Quelles peuvent être les conséquences de cette nouvelle politique militaire et nucléaire ?

Cette annonce ne peut qu’encourager le camp adverse, Chine – Russie – Iran notamment, à se rapprocher et à se lancer dans une course aux armements, qui ne peut qu’être un gaspillage de ressources ce qui accentuera les problèmes économiques qu’engendrent toujours ces dépenses improductives (déficit budgétaire en hausse, endettement croissant, déplacement des investissements mondiaux de la sphère sociale vers la sphère militaire improductive, grève générale de protestation, etc.)

 

Cette annonce a déjà eu l’effet d’encourager le réarmement des pays européens qui pour certains viennent d’annoncer la croissance de leur budget militaire.

Sans compter que l’Alliance atlantique (OTAN) sera fragilisée suite à cette mise en demeure américaine aux chancelleries européennes qui ne sont plus dans la situation désespérée du Plan Marshall.

L’Union européenne est de facto la première puissance économique et commerciale mondiale.

Elle risque de se le rappeler et de se crisper face à un allié de plus en plus spoliateur (sic).

De nombreux pays déjà nucléarisés, et d’autres pas encore nucléarisés seront poussés à s’équiper d’armes nucléaires de manière à se protéger dans l’éventualité d’un chantage américain à la nucléarisation d’une agression.

Bref, comme nous le disons depuis un certain temps, par cette politique le monde se rapproche dangereusement d’une troisième guerre mondiale – en dépit des plumitifs pacifistes utopistes .

 

Les États-Unis peuvent-ils atteindre leurs objectifs stratégiques par cette nouvelle politique militaire et nucléaire ?

Aucunement.

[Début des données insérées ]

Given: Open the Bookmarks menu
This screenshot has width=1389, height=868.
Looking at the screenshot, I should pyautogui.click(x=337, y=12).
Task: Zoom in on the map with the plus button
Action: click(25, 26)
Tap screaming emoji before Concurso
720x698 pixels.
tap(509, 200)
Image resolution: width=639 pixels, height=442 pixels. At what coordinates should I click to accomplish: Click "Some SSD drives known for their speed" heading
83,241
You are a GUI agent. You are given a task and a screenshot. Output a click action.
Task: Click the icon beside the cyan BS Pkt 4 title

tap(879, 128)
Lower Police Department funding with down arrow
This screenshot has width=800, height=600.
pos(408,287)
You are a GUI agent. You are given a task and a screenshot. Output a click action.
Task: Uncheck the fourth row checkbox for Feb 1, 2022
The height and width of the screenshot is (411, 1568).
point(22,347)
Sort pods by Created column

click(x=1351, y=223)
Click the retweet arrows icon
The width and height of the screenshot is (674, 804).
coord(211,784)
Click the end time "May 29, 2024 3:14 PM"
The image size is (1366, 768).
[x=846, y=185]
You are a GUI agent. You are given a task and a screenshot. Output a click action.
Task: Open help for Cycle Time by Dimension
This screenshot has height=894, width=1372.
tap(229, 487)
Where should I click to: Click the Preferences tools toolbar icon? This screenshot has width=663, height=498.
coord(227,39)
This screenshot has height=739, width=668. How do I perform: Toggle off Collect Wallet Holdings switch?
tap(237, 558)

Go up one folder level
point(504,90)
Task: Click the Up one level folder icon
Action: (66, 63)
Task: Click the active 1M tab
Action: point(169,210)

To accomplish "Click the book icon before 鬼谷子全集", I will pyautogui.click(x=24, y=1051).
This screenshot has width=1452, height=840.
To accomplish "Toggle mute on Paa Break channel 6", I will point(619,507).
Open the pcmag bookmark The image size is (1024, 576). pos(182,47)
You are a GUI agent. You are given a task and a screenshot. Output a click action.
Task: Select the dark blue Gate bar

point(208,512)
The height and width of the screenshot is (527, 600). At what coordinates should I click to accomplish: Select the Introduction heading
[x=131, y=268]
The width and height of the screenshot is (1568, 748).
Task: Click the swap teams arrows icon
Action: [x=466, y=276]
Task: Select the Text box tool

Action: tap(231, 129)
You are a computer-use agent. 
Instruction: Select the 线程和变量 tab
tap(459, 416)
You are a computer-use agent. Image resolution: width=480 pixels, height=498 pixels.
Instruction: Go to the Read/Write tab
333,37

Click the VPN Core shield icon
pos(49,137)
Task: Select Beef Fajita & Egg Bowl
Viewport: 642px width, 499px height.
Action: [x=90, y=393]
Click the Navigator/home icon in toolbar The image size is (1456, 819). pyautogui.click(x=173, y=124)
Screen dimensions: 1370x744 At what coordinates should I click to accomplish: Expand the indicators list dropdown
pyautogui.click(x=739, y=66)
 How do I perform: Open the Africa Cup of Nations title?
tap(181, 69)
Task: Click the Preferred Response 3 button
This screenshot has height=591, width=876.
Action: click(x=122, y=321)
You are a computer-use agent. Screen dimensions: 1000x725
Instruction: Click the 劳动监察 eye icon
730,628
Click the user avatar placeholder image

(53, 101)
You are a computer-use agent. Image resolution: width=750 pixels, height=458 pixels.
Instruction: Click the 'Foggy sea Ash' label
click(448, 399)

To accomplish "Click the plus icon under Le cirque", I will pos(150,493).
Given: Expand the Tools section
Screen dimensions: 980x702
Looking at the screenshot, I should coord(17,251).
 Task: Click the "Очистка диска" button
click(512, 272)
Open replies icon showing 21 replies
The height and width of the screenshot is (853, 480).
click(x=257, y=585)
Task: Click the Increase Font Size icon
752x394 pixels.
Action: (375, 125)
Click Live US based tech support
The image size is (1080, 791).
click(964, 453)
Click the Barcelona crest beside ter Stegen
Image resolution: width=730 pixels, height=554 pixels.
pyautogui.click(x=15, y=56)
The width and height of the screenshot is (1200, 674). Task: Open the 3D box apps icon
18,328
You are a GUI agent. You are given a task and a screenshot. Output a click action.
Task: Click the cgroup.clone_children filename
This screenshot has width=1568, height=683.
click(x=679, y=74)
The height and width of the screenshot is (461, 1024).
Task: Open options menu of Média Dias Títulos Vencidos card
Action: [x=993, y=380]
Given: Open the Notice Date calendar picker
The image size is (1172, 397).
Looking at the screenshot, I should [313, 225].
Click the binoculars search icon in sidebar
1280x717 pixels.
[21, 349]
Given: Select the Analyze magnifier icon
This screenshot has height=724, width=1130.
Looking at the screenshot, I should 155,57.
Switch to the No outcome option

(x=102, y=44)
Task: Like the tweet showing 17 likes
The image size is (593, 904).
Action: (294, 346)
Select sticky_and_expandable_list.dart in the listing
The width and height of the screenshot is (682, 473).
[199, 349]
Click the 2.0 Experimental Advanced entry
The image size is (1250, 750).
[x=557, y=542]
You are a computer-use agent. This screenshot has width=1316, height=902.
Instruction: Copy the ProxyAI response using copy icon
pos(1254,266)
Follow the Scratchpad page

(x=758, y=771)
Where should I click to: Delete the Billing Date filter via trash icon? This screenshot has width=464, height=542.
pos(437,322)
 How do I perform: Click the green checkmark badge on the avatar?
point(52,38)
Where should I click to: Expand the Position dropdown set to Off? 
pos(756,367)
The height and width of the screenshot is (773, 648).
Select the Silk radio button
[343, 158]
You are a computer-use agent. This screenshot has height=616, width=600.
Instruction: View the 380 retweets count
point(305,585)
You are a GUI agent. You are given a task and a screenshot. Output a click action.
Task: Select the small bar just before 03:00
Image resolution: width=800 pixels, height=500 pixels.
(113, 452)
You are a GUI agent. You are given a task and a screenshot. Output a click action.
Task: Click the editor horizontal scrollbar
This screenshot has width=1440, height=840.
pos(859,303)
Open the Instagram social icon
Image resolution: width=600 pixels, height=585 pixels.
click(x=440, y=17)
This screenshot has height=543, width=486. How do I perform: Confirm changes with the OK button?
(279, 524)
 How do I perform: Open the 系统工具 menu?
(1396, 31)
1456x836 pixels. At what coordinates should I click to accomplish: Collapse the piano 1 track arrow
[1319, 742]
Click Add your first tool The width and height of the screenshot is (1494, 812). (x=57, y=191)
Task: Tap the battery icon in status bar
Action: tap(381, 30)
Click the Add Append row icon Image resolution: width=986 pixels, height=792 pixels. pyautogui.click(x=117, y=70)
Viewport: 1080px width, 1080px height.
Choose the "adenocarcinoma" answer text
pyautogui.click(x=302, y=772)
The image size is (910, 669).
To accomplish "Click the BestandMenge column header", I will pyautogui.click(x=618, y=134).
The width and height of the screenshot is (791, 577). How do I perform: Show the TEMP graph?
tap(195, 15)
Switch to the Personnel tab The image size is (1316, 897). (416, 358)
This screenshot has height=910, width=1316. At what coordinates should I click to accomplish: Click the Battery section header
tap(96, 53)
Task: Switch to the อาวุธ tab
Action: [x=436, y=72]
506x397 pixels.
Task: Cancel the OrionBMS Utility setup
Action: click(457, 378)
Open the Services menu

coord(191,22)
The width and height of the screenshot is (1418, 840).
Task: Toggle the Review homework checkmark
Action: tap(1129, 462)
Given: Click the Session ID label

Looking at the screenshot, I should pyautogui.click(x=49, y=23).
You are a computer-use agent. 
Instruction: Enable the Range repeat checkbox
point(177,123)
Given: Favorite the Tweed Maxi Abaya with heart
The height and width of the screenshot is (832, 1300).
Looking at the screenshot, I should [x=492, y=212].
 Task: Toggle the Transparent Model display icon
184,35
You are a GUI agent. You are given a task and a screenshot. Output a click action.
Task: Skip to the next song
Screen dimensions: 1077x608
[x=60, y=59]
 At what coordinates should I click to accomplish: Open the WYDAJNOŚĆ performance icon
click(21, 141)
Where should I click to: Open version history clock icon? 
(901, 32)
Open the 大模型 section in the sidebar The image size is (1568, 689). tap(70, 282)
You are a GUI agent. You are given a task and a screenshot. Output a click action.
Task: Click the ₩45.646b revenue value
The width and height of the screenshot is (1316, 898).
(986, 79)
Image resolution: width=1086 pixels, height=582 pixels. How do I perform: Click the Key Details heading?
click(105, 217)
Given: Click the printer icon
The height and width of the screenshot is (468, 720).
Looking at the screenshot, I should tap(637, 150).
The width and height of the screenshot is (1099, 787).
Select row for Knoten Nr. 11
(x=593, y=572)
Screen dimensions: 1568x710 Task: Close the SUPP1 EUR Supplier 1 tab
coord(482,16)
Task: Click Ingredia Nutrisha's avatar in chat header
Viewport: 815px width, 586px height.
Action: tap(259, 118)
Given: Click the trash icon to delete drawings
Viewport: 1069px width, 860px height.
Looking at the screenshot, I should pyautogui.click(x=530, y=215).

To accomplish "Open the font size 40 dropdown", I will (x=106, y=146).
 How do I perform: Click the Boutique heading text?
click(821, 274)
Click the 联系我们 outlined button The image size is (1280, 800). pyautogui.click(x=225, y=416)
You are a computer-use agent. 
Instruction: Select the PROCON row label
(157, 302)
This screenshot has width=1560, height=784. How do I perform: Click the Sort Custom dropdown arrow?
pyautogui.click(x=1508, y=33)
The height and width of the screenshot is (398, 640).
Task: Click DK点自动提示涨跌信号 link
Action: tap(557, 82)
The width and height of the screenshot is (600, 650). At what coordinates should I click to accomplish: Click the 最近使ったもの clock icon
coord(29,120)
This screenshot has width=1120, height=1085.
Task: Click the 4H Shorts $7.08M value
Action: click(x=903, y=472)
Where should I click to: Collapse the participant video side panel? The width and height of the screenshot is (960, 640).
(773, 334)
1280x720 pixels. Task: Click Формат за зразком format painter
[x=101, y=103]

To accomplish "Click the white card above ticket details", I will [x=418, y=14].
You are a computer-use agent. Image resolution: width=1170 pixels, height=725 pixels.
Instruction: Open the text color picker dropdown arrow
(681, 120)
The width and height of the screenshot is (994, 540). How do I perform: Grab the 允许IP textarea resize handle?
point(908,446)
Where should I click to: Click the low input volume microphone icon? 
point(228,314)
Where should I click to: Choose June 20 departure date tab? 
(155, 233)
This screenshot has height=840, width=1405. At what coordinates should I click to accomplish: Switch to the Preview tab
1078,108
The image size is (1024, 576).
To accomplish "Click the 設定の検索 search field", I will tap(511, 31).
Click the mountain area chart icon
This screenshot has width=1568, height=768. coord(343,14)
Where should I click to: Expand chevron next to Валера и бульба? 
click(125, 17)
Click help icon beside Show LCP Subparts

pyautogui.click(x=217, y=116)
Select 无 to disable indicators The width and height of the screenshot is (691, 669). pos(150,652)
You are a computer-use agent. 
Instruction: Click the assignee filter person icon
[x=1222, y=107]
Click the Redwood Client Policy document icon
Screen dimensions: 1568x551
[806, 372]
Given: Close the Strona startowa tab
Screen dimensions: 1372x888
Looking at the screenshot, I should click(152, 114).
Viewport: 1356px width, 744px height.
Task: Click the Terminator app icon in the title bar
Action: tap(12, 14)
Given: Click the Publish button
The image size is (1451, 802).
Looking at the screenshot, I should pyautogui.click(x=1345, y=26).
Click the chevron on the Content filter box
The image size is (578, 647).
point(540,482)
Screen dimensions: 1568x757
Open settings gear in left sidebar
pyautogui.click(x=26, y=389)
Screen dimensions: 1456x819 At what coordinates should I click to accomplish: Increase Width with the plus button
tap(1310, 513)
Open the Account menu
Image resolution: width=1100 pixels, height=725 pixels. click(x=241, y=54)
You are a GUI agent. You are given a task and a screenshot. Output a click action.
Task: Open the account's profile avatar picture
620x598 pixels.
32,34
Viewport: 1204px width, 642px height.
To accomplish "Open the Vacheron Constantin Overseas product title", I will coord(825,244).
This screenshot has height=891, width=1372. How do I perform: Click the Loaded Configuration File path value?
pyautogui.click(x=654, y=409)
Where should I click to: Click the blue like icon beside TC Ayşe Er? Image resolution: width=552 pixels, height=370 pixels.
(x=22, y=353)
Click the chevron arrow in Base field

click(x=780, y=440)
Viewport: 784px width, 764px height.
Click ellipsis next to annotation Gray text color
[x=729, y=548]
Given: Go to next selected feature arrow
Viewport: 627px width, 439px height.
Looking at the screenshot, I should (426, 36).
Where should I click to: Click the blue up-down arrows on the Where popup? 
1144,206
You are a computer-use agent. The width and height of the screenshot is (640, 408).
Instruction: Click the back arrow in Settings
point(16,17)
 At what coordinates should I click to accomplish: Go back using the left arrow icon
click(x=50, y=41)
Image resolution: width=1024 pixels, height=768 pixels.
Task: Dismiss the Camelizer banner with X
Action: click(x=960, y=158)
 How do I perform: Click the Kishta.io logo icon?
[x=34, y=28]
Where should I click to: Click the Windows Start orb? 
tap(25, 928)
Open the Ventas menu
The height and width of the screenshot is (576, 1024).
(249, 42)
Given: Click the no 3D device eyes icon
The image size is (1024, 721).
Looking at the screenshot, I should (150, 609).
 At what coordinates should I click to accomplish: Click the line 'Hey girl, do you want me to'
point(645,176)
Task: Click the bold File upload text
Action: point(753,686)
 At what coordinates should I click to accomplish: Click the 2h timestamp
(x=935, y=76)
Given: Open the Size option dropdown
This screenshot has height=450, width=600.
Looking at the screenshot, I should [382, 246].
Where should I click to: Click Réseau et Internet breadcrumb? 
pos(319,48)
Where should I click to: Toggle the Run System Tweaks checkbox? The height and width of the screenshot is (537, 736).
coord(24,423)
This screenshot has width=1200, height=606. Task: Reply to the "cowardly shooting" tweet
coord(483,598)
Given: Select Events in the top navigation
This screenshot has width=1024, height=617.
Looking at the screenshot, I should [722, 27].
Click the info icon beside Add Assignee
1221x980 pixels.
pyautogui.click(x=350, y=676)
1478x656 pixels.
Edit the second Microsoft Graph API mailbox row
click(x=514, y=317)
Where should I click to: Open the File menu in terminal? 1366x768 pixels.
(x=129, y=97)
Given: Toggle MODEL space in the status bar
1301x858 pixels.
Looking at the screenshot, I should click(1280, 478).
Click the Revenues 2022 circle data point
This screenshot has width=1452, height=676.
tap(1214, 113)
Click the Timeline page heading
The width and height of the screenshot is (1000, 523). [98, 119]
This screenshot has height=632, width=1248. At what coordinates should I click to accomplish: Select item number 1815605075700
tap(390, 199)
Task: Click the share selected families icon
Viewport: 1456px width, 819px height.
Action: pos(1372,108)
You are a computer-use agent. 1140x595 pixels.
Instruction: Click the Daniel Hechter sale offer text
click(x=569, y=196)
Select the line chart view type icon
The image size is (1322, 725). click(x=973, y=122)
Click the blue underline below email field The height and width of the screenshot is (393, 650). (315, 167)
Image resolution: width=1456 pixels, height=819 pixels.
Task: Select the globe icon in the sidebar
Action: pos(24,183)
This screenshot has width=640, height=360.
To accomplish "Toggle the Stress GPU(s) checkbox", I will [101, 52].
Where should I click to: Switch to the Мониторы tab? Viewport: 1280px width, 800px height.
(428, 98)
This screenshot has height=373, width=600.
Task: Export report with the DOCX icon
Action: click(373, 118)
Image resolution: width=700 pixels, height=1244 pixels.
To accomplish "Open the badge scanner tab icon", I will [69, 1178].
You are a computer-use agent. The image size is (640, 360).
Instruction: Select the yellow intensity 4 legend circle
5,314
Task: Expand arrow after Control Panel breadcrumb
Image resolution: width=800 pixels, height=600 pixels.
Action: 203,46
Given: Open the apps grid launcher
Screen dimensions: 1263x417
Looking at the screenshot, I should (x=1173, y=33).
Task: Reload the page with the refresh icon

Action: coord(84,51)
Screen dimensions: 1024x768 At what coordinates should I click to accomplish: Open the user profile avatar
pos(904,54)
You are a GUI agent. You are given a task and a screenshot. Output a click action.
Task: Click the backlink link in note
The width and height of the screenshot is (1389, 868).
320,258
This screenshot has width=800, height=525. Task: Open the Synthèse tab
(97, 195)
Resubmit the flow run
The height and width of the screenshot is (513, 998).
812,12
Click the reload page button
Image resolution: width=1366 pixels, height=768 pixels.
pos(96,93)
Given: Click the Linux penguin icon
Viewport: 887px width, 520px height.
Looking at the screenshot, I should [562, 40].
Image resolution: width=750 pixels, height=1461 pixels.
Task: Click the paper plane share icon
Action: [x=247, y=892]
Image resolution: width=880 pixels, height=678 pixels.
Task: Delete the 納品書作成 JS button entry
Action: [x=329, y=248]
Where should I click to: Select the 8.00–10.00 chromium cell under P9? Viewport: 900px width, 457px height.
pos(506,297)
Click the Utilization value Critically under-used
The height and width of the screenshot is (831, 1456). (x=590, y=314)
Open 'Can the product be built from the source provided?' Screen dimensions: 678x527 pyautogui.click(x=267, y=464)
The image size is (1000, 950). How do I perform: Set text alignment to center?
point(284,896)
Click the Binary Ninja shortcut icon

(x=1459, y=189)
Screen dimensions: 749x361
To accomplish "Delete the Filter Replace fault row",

Cette politique de menace nucléaire est la suite logique de la politique de menace militaire que les États-Unis appliquent depuis la naissance de cette puissance au XVIIIe siècle.

Il ne faut pas oublier que ce pays impérialiste est en guerre perpétuelle sur un continent ou sur un autre depuis son apparition.

Les États-Unis n’ont pratiquement jamais été en paix.

Certains pensaient qu’ayant été rossé via leurs mercenaires djihadistes stipendiés en Irak et en Syrie, le Pentagone aurait compris et aurait retiré son contingent de soutien aux pseudo islamistes de l’EI. L’administration américaine vient d’annoncer que ses troupes occuperont la Syrie un temps indéfini, comme en Afghanistan ou pourtant leurs soldats d’occupation sont confinés à un petit périmètre dans Kaboul, justifiant les tueries des talibans.

 

Le budget de la « défense » des États-Unis est le plus important dans le monde, et ce depuis la fin de la Seconde Guerre mondiale, et pourtant, depuis leur défaite au Vietnam (1973) les États-Unis n’ont pratiquement jamais gagné une guerre et ne parviennent qu’à tuer des civils en grand nombre et à s’enliser.

Plus ils injectent d’argent dans l’armement moins ces dépenses sont efficientes. Le problème de l’armée américaine ce n’est pas son armement insuffisant, ce sont les soldats américains qui n’ont plus le cœur à se sacrifier pour les potentats de Wall Street.

Bref, cette nouvelle politique nucléaire est le fruit de l’escalade du désespoir de la part de l’establishment financier américain qui constate l’effondrement éminent de son système économique et financier décadent et ne peut faire autrement que de résister à son essoufflement.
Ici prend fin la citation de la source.